Eine Hand wäscht die andere
Ob Menschen eine IV-Rente erhalten, entscheiden massgeblich private Gutachterfirmen. Eine Kernaufgabe des sogenannten Sozialstaates wird privaten Kapitalgesellschaften übergeben, also privatisiert. Und so wurde das Gutachterwesen zu einem äusserst lukrativen Geschäftsmodell. Seit Jahren nun erhalten private Gutachterinstitute von den IV-Stellen unzählige Aufträge, von denen sie
finanziell mächtig profitierten. Die IV, seit mehreren Jahren hoch verschuldet und (politisch gewollt) unter Spardruck, versucht, die Anzahl der IV-Neurentner:innen so tief wie möglich zu halten. Die Vermutung liegt daher nahe, dass sie an diejenigen Gutachterinstitute Aufträge vergeben, welche die Arbeitsunfähigkeit systematisch zu tief einschätzen. Die Macht der Gutachter:innen über die Versicherten ist enorm, denn die IV-Stellen folgen ihren Beurteilungen praktisch ausnahmslos. Heisst es im Gutachten, dass die versicherte Person 100 Prozent arbeitsfähig sei, wird die IV-Rente verweigert – einerlei, ob Ärzt:innen die Person als nicht arbeitsfähig attestiert haben.
Keine Verbesserung
Am 1.Januar 2022 trat die IV-Weiterentwicklung in Kraft. In Bezug auf medizinische Gutachten wurden damit mehrere Verbesserungen eingeführt. Neu müssen die Gutachtergespräche mittels Tonaufnahme aufgezeichnet werden. Ausserdem sind die Vergabe der Gutachten, die attestierten Arbeitsunfähigkeiten sowie die bezahlten Honorare öffentlich zu machen. Zur Qualitätssicherung in der medizinischen Begutachtung wurde zudem eine ausserparlamentarische Kommission geschaffen.

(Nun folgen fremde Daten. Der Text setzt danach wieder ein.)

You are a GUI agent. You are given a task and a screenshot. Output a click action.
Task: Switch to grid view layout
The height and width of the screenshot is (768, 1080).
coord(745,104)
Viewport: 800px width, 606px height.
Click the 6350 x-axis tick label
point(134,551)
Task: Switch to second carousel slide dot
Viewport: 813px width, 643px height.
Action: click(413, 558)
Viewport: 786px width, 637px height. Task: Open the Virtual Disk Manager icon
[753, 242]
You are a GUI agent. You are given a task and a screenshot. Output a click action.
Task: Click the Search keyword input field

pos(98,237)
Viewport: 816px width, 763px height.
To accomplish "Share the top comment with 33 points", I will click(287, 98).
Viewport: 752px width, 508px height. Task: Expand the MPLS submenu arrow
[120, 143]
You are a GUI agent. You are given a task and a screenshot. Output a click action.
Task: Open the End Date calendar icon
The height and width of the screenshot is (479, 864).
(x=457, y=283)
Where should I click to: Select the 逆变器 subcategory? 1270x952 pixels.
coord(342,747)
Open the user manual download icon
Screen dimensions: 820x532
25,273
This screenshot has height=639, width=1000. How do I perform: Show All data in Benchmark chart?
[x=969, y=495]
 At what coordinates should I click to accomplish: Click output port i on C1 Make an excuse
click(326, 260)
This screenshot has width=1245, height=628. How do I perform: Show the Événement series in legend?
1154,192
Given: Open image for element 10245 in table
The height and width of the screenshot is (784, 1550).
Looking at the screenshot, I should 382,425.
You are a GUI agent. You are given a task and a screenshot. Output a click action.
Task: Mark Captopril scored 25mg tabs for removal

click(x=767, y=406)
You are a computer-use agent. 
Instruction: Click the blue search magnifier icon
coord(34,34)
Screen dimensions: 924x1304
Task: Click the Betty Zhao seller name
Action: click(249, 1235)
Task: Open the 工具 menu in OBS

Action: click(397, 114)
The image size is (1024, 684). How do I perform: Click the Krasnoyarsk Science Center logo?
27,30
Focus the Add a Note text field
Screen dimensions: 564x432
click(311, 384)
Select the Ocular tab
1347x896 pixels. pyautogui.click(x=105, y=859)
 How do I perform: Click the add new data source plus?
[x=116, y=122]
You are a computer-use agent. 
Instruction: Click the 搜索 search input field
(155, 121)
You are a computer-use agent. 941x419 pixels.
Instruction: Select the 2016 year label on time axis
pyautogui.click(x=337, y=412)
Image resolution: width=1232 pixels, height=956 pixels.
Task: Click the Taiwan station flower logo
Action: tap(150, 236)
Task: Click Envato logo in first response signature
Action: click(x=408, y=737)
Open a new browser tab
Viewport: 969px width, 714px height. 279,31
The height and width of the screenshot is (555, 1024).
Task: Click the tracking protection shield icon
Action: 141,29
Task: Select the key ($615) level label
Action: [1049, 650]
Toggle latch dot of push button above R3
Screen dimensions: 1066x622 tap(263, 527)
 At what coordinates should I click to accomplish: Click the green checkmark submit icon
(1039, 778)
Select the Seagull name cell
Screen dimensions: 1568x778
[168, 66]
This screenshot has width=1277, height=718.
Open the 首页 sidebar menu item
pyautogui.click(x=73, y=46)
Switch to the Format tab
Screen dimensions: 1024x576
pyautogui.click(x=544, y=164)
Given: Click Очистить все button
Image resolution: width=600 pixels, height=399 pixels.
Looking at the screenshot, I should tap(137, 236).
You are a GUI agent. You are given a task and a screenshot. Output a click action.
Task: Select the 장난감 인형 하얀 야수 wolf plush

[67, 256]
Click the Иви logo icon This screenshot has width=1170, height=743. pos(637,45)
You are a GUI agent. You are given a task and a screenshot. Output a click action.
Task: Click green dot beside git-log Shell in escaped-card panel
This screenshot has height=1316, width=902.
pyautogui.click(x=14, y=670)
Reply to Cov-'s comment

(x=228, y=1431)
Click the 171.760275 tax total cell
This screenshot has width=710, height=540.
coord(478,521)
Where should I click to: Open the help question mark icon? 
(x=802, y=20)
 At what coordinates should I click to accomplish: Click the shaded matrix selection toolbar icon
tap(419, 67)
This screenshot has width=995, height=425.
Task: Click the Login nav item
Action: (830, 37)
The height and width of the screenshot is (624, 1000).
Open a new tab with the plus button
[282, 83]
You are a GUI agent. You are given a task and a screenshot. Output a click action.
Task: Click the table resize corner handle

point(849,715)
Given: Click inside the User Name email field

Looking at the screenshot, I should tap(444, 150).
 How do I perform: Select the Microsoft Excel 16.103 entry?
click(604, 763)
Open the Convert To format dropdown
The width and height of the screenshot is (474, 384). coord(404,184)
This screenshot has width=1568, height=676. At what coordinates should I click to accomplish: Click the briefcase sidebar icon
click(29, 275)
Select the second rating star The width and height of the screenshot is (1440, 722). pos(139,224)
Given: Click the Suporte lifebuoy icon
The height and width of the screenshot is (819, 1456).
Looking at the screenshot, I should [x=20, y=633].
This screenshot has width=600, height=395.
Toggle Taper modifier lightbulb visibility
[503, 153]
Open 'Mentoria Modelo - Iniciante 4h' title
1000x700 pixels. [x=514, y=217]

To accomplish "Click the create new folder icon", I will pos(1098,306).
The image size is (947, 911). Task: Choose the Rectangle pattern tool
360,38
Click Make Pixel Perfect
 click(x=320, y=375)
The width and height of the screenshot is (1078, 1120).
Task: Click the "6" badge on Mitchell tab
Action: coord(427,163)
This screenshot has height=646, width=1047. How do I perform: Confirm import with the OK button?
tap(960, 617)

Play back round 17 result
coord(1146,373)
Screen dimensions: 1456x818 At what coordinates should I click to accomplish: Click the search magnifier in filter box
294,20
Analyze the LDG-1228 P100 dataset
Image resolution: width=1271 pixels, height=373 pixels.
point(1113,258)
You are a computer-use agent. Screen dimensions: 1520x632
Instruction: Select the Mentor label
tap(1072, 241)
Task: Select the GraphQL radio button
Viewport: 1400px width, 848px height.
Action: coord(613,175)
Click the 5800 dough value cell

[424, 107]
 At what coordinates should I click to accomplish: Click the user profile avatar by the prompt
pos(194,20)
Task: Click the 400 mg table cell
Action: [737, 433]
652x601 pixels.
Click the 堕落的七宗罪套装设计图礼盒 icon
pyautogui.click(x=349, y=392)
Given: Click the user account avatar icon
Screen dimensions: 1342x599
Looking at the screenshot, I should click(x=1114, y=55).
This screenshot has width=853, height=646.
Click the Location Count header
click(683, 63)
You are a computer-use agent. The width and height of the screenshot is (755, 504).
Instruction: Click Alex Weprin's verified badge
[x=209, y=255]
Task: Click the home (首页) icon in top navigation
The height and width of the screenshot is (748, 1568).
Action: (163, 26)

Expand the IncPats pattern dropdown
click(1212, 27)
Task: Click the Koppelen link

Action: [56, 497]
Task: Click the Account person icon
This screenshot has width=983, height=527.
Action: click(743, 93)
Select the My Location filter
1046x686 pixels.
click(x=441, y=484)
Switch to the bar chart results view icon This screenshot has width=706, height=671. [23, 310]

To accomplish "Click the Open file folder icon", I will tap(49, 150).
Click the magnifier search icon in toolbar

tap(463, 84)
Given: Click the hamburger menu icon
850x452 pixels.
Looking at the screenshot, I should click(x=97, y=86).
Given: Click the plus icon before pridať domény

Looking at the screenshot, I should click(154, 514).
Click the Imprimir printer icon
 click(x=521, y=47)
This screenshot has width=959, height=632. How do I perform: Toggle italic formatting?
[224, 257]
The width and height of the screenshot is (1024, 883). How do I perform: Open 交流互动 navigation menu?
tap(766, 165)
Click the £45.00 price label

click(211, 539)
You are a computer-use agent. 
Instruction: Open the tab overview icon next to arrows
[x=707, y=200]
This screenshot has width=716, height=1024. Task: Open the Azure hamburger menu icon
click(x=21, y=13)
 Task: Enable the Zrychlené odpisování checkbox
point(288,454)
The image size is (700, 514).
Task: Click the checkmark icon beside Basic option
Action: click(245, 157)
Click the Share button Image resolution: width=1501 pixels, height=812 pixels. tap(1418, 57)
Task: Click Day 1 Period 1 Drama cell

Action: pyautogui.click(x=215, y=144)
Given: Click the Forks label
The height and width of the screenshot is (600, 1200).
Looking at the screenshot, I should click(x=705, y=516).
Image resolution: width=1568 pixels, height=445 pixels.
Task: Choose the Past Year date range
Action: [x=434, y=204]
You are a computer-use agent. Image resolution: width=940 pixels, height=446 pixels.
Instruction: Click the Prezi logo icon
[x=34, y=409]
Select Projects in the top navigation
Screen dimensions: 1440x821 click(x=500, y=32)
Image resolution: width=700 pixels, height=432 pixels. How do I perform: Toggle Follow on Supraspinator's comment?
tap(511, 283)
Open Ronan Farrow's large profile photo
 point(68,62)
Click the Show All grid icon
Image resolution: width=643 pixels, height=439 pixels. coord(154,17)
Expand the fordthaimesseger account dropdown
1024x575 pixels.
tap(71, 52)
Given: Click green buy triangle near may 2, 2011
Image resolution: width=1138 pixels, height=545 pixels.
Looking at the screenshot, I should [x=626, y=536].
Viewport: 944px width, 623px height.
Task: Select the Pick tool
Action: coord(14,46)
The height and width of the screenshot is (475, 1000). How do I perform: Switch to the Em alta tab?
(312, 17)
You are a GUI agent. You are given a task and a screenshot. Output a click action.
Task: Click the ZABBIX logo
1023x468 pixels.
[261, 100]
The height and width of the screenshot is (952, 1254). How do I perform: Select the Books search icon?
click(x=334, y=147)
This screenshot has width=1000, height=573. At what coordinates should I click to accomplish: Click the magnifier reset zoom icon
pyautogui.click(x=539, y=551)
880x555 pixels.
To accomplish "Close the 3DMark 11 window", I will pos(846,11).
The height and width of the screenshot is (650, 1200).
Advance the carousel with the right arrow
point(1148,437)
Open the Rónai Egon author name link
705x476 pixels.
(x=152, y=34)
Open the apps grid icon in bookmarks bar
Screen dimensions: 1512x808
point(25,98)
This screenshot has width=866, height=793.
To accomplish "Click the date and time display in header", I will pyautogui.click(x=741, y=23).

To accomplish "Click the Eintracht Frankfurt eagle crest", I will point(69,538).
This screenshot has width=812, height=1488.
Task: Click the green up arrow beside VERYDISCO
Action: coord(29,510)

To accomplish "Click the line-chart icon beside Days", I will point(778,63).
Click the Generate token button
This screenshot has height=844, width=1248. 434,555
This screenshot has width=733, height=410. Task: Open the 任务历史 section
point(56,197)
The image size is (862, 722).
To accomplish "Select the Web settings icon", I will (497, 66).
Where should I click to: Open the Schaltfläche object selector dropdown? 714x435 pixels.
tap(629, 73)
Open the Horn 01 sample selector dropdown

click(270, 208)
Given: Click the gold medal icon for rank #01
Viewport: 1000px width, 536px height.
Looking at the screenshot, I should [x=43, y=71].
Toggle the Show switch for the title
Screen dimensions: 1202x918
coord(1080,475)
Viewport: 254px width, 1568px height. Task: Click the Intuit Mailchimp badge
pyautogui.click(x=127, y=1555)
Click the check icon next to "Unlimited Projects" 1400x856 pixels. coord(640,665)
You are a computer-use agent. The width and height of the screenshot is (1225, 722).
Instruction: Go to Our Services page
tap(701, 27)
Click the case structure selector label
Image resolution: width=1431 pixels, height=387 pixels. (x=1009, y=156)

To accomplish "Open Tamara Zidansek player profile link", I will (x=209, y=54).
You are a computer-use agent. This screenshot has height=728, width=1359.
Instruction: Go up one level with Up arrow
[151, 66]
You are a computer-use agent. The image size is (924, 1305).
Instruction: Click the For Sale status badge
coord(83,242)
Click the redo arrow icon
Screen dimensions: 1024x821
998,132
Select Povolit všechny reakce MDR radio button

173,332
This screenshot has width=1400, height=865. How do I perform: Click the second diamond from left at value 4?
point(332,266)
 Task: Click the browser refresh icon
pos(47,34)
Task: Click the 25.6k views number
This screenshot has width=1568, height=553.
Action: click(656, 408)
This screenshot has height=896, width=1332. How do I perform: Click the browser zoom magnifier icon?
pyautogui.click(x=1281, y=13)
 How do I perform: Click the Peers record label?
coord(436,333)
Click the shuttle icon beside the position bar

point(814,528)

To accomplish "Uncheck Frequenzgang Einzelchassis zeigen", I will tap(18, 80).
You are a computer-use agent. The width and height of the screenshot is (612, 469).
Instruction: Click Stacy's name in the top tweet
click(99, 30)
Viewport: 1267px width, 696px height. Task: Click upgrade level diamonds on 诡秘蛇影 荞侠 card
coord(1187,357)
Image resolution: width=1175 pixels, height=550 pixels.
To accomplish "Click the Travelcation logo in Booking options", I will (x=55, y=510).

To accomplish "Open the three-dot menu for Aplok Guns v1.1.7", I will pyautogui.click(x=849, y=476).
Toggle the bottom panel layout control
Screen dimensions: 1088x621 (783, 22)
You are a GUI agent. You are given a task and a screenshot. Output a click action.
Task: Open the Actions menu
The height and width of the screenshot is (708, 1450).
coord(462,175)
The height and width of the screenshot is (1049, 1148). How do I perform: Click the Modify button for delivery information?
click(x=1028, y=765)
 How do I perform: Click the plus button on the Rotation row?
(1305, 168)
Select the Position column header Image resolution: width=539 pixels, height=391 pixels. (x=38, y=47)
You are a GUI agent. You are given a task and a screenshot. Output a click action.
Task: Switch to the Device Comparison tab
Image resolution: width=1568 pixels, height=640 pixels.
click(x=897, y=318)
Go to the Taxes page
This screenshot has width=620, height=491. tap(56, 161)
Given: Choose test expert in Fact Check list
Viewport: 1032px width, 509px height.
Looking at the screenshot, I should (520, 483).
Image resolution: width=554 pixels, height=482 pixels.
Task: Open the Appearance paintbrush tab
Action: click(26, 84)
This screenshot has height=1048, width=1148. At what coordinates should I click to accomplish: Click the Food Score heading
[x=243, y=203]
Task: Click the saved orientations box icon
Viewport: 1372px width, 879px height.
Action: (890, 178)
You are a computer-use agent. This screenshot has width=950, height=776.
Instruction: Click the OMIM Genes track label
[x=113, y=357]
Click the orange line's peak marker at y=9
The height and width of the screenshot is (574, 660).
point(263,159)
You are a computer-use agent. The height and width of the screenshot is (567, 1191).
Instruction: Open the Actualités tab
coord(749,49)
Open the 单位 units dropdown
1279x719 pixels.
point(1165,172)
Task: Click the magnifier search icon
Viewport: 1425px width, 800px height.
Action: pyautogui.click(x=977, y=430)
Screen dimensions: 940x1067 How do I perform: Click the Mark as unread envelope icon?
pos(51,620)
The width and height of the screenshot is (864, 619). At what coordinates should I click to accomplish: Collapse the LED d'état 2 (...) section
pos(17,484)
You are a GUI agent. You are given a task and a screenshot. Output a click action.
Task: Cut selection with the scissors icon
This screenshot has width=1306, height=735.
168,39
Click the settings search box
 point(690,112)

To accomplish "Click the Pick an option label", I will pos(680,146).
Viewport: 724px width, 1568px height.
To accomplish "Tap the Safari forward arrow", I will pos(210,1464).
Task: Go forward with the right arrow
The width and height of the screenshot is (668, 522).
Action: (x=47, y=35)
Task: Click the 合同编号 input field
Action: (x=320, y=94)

Inclusion Handicap, der schweizerische Dachverband der Behindertenorganisationen, eröffnete nach Inkrafttreten der IV-Weiterentwicklung eine Meldestelle. Das Ziel war, die Begutachtungen zwischen dem alten und dem neuen Recht miteinander zu vergleichen. Das Fazit zeigt ein ernüchterndes Bild: An der Qualität der Gutachten und den darin gestellten Diagnosen hat sich nichts verändert. Die Arbeitsunfähigkeit wird immer noch systematisch zu tief eingestuft. Die Macht der Gutachten hat System: Der bürgerliche Staat und die Pensionskassen sparen «Kosten», und die privaten Gutachterinstitute verdienen sich eine goldige Nase. In die Röhre schauen die Versicherten. Es zeigt aber auch, auf welche Seite der Barrikade die SVP steht.